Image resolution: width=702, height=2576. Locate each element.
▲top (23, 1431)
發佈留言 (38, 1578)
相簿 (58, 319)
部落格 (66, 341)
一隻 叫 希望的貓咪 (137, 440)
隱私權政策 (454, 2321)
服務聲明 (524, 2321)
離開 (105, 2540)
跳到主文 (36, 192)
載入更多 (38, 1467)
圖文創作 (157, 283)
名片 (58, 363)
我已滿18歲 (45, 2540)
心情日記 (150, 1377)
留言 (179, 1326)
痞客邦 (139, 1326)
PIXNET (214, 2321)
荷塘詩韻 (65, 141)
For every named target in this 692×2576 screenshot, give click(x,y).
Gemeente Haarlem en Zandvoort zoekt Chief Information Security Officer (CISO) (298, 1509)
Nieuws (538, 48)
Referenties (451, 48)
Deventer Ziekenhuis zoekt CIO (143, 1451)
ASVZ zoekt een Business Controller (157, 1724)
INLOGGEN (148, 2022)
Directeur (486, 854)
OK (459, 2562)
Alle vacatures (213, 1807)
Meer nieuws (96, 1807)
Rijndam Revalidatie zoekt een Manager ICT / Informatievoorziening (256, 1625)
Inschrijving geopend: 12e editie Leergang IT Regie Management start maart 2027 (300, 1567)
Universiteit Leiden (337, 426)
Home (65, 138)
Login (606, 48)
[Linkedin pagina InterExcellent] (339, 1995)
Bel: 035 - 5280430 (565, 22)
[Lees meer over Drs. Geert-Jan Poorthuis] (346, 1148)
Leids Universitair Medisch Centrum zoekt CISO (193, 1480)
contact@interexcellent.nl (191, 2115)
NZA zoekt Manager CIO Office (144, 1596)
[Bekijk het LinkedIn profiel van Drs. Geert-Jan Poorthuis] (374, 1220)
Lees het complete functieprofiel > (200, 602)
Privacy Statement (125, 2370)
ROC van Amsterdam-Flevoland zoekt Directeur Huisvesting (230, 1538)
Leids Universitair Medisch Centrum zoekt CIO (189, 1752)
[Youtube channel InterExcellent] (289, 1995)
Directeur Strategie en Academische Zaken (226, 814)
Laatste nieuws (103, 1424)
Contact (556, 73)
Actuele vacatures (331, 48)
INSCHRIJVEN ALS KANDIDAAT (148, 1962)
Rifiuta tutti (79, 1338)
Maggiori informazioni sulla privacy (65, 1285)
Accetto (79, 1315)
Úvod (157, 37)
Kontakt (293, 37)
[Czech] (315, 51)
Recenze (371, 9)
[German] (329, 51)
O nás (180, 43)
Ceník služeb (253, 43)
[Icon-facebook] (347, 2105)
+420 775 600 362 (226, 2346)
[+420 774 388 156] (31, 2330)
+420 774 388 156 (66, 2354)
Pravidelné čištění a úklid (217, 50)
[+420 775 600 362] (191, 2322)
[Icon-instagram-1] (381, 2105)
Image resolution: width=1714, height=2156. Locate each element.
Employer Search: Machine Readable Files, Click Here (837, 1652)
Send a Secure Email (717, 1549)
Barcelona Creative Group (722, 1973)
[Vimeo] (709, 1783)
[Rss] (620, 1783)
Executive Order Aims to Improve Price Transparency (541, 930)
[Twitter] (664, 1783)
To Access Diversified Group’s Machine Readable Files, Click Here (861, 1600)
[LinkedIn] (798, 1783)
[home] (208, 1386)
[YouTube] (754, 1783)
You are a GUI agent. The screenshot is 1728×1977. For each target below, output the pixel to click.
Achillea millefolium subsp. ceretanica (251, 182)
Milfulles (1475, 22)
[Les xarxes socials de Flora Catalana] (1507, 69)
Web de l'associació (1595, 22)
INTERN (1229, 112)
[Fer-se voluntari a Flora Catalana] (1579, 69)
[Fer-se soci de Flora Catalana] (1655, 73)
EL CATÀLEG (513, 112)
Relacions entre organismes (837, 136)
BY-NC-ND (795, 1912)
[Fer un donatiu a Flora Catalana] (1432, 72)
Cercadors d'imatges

> _Exercise_
Go through the listing above, and whenever a line holds the word "resolution", copy it.

> _Solution to the problem_
Image resolution: width=702, height=2576. Locate each element.
Image resolution: width=1714, height=2156. Locate each element.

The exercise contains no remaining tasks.